Другой карлик был не менее замечателен. Когда маленькое бледное существо уселось на какое-то подобие стула, Фьельд к своему величайшему удивлению узнал в нем женщину. Груди иссохли, живот выдавался, ноги были кривые. Но на лбу, низком и покатом, она носила знак своей принадлежности к полу Евы: диадему с неотшлифованным изумрудом редкой красоты. По-видимому, она чувствовала себя прекрасно — закрыв свои красные глаза, она наслаждалась трансфузией, как обжора тонким обедом.
В то же время Фьельд заметил еще нечто, что заставило его широко раскрыть глаза. В глубине красного помещения, которое, как видно, составляло святая святых, находилось множество шнурков, свисающих друг подле друга длинным рядом со сводов потолка. Они напоминали столь модные еще недавно портьеры из бус и пестрели узлами и нитями различной окраски. Направо, отдельно от других, висел длинный шнур, который казался окруженным особым почтением и заботливостью.
Эти узловатые толстые шнуры подали Фьельду повод к размышлению. Не могло быть сомнения, что то были знаменитые кипу, имеющие такое огромное значение для наших убогих знаний об истории племени инков.
Древнее культурное племя не знало ни одной из письменных систем. Его история не была запечатлена на камне, подобно истории многих древних народов.
Но своеобразные кипу были их собственным архивом.

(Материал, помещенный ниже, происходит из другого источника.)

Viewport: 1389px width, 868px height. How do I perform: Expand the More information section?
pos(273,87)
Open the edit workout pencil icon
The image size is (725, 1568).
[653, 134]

Связки шнурков с узелками различного цвета и величины образуют совместно ту удивительную мнемотехническую систему, которая целыми столетиями хранила память о вождях инков. Каждое волокно, каждый узел, каждый цвет имеют свое значение. То были страницы книги, легко читаемой теми, кто был приучен к исследованиям подобного рода.

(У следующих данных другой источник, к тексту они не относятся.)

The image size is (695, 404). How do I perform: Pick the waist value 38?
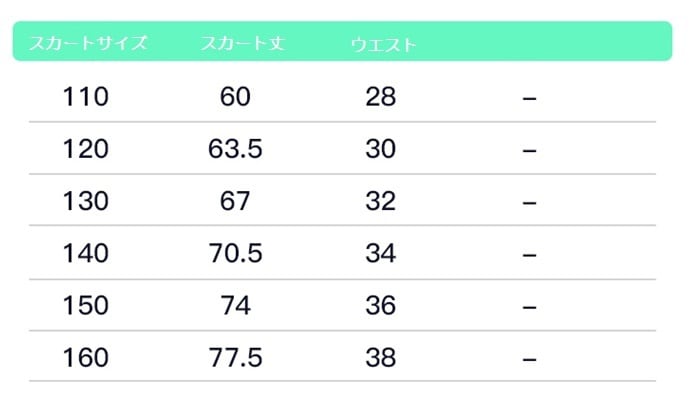(381, 358)
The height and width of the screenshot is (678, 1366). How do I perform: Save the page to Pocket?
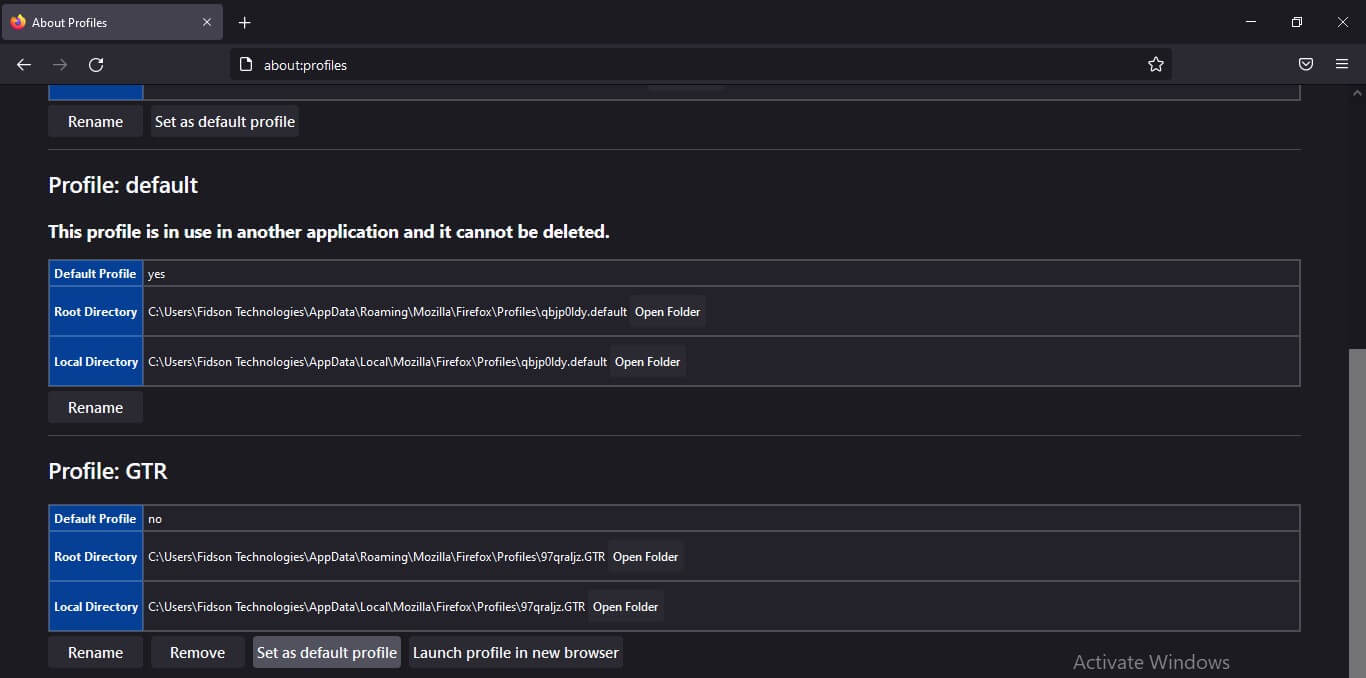pos(1306,64)
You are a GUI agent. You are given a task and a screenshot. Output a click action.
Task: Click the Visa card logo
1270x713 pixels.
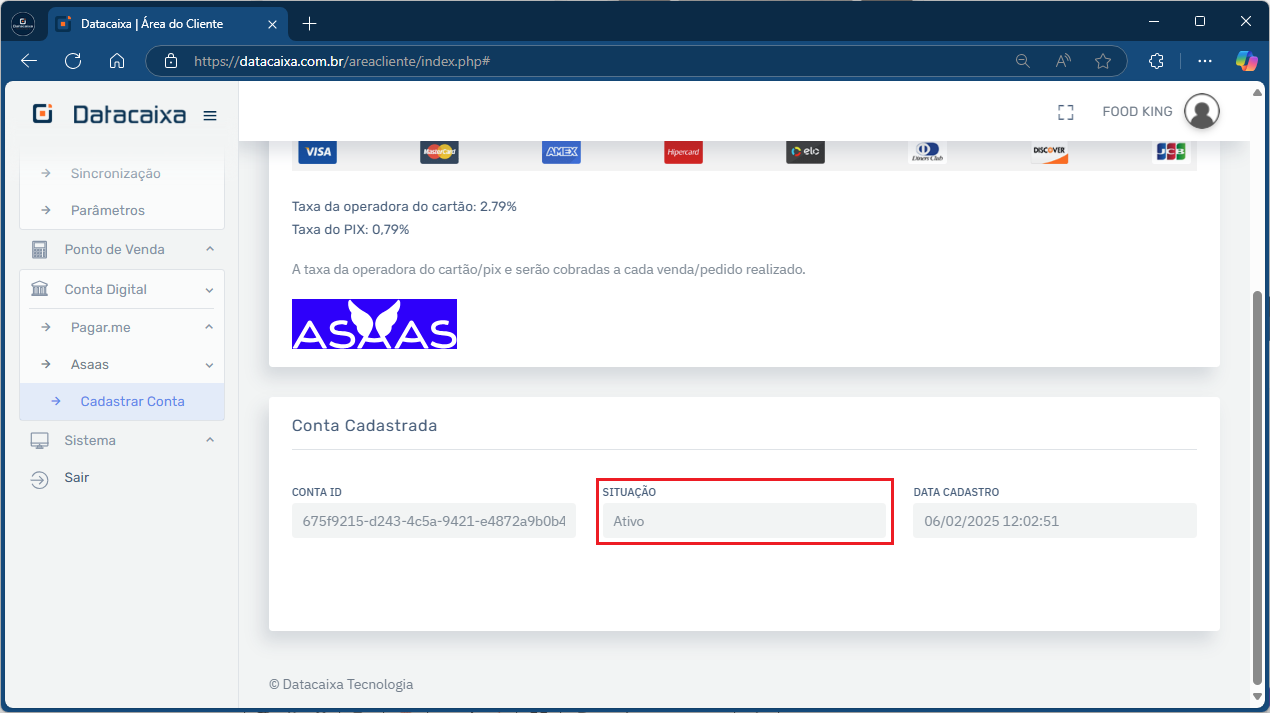coord(317,152)
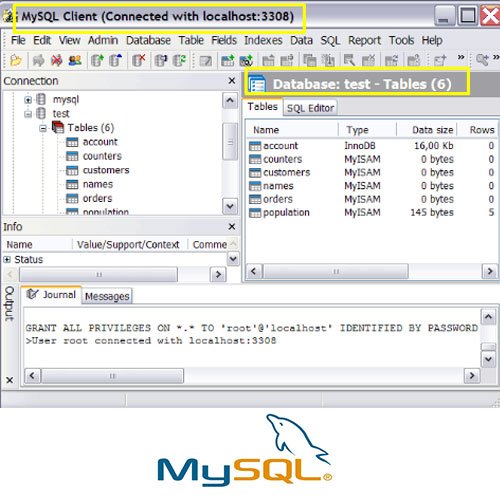Click the refresh database icon with green arrows

180,60
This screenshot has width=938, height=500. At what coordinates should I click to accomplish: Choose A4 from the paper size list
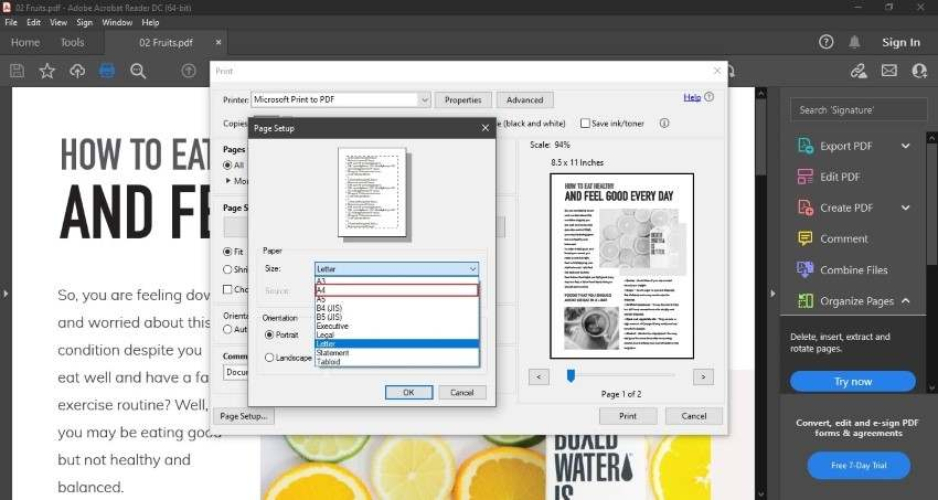click(x=397, y=290)
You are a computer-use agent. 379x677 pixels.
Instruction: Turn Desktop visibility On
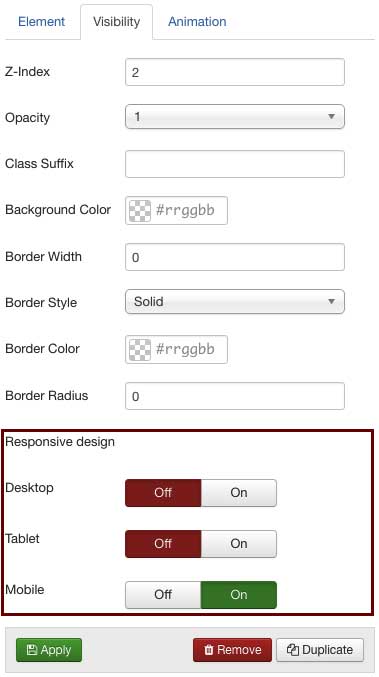point(239,493)
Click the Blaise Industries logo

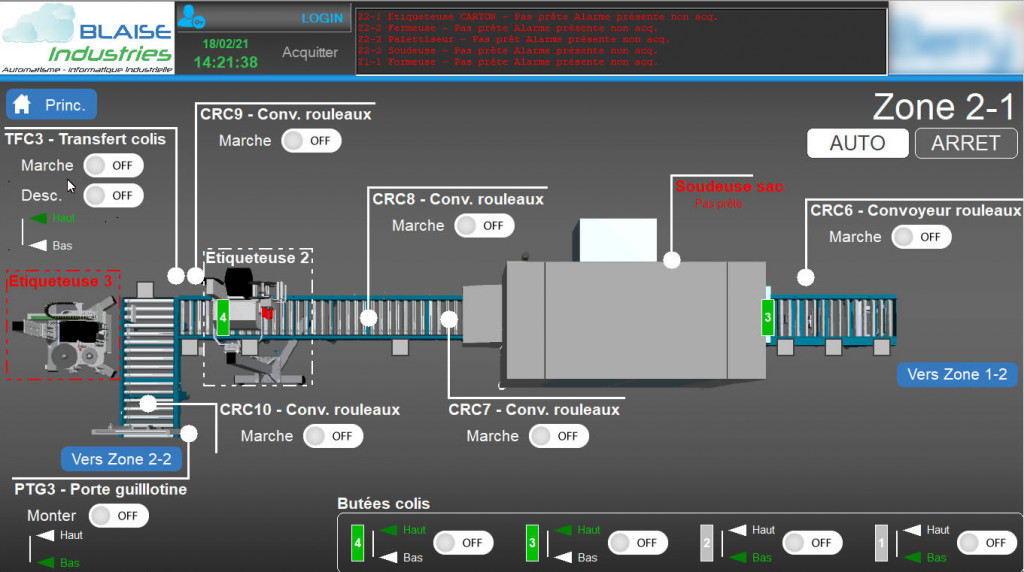pos(87,38)
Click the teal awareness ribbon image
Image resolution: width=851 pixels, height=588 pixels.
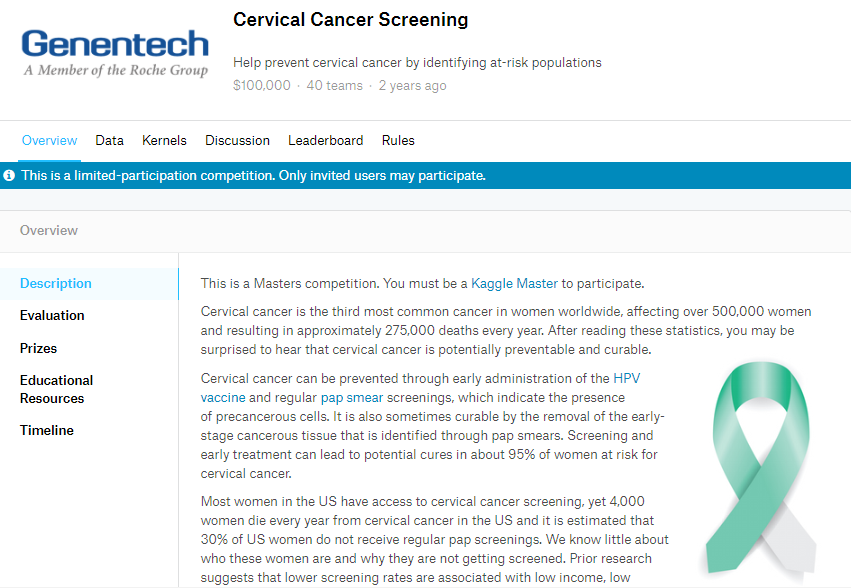761,467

Фьельду не пришлось долго раздумывать. Старый ученый вдруг раздул ноздри, словно вдыхая по воздуху какой-то запах. Он был похож на сказочного тролля, который чует крещеную кровь. Но взгляд, брошенный на тело боксера, успокоил его.
Этот маленький эпизод напомнил Фьельду о том, что пора действовать. Он достал из хирургической сумки небольшой тонкий шприц, не употреблявшийся в течение долгих лет. То было изобретение Ильмари Эркоса темный период в жизни Фьельда. Его умерший друг, погибший в мировой войне, открыл еще до того, как стали употребляться ядовитые газы, некую жидкость, которая, если ее распылить в воздухе, вызывала у тех, против кого она была направлена, глубокий обморок, но не убивала. Но было еще большим вопросом, могла ли эта жидкость подействовать на двух карликов, живучесть которых казалась другого рода, чем у обыкновенных людей. То, что они не умирали от выстрелов, было достаточно доказано. Впрочем, выстрелы в этих узких подземельях призвали бы сюда все карликовое племя…

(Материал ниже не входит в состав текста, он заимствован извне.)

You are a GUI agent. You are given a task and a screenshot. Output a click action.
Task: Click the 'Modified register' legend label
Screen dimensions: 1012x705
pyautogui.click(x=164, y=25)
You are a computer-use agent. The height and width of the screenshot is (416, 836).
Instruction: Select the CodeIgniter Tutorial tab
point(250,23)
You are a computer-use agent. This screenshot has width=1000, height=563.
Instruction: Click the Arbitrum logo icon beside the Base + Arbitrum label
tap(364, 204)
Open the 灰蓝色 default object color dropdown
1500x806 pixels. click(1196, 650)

Фьельд поднял маленький опасный инструмент на уровень с головой карлика и нажал поршень. Тонкая желтая струя, которая не смешивалась с окружающим воздухом, брызнула прямо в глаза маленькому мудрецу. Он с минуту боролся с ядовитым туманом, проникавшим в поры его тела. Он открыл рот. Но крик, который был готов вырваться из его груди, замер, и его глаза, горевшие несколько секунд дикой яростью, закрылись. Он опустился на землю. Этот старый хирург был чертовски крепкий малый. Он долго дрыгал ногами и чуть слышно хрипел. Но ядовитая газовая волна Ильмари Эркоса наконец поборола его.
Древняя дама с зеленым алмазом, напротив, тотчас же поникла на уютном стуле, как только желтый туман окутал ее голову. Она погрузилась в глубокий сон, меж тем как раздувшийся, отвратительный живот мерно поднимался и опускался в такт спокойному дыханию.
Фьельд тихонько рассмеялся, в то время как обе желтые волны газа отыскали расщелину в скале, словно две змеи, удалившиеся после удачно совершенного укуса.
Тогда он на всякий случай закурил свою трубку. Эта мера, вероятно, спасла ему жизнь, ибо в ту же секунду, когда карлик терял сознание, он поступил подобно вонючке Северной Америки, с той разницей, что ядовитый запах был опаснее и сильнее. Фьельду так и не удалось открыть тайну этого снотворного средства, которое, по-видимому, являлось сильнейшим оружием нападения и зашиты карликов.